EXCERPT TO READ:

Agent skills
troubleshoot-sandbox

Agent skill

troubleshoot-sandbox

Troubleshoot OpenSandbox issues by running diagnostics (logs, inspect, events, summary) via CLI or HTTP API to diagnose sandbox failures like OOM, crash, image pull errors, network problems, etc.

View SKILL.md on GitHub Repository

Stars 9,933

Forks 771

Install this agent skill to your Project

npx add-skill https://github.com/alibaba/OpenSandbox/tree/main/skills/troubleshoot-sandbox

SKILL.md

OpenSandbox Troubleshooting

Troubleshoot sandbox $ARGUMENTS using the opensandbox diagnostics.

There are two ways to interact with the diagnostics API: CLI (if opensandbox CLI is installed) or HTTP (curl against the server directly). Use whichever is available. The HTTP approach works regardless of how the sandbox was created (SDK, API, CLI).

INFORMATION SUPPLIED:
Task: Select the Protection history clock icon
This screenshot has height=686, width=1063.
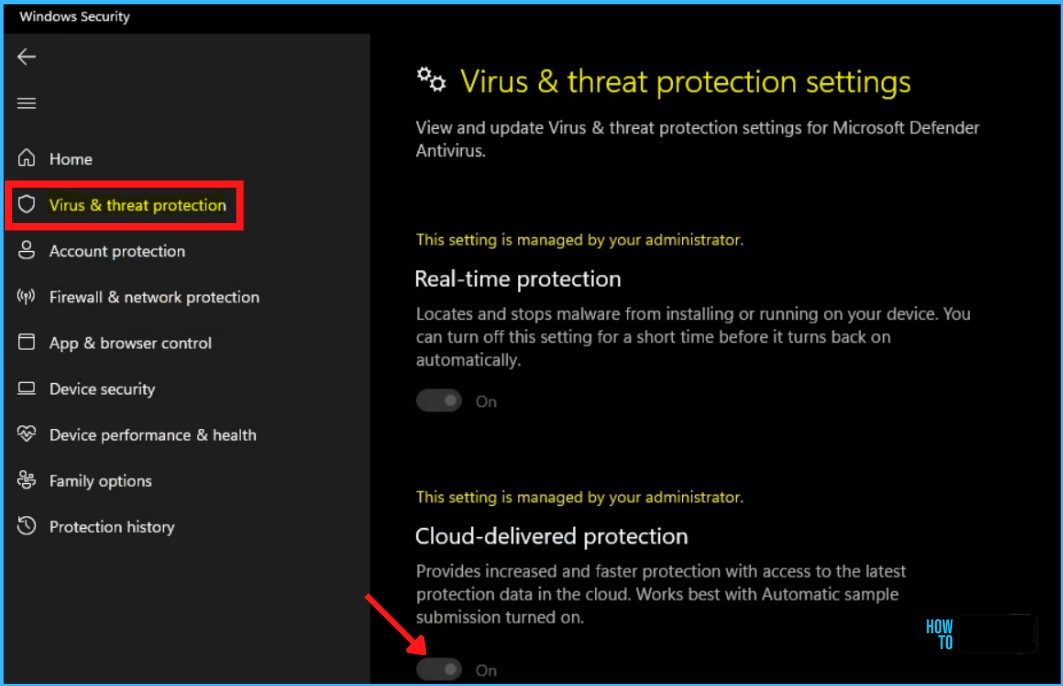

YOUR TASKS:
[1] For each statement, say yes or no to whether the OpenSandbox troubleshooting page agrees with it, and quote the words from the page that decide it: (a) The HTTP approach works only for sandboxes created through the CLI. (b) The diagnostics include logs, inspect, events, and summary. (c) Using the CLI route depends on the opensandbox CLI being installed.
[2] Carry on the OpenSandbox troubleshooting page from its last sentence.
The listing is separate material and has nothing to do with the OpenSandbox troubleshooting page.

OUTPUTS FOR THE TASKS:
[1]
(a) No: "The HTTP approach works regardless of how the sandbox was created (SDK, API, CLI)."
(b) Yes: "running diagnostics (logs, inspect, events, summary)"
(c) Yes: "CLI (if opensandbox CLI is installed)"

[2]
Workflow

Step 1: Confirm sandbox state

CLI:

bash

opensandbox sandbox get <sandbox-id>

HTTP:

bash

curl http://<server-domain>/v1/sandboxes/<sandbox-id>

If the server requires authentication, add -H "OPEN-SANDBOX-API-KEY: <your-key>" to all curl commands.

Check the sandbox status (Running, Pending, Paused, Failed, etc.). If the sandbox is not found, it may have been deleted or expired.

Step 2: Get diagnostics summary (recommended first action)

CLI:

bash

opensandbox devops summary <sandbox-id>

HTTP:

bash

curl http://<server-domain>/v1/sandboxes/<sandbox-id>/diagnostics/summary

This returns a combined plain-text view of:

Inspect: container/pod details (status, resources, network, labels)
Events: state transitions, OOM kills, errors
Logs: recent container output

Read the output carefully and look for common failure patterns listed below.

Step 3: Drill down if needed

If the summary is not enough, use individual endpoints for more detail:

CLI:

bash

opensandbox devops logs <sandbox-id> --tail 500
opensandbox devops logs <sandbox-id> --since 30m
opensandbox devops inspect <sandbox-id>
opensandbox devops events <sandbox-id> --limit 100

HTTP:

bash

# Get more log lines
curl "http://<server-domain>/v1/sandboxes/<sandbox-id>/diagnostics/logs?tail=500"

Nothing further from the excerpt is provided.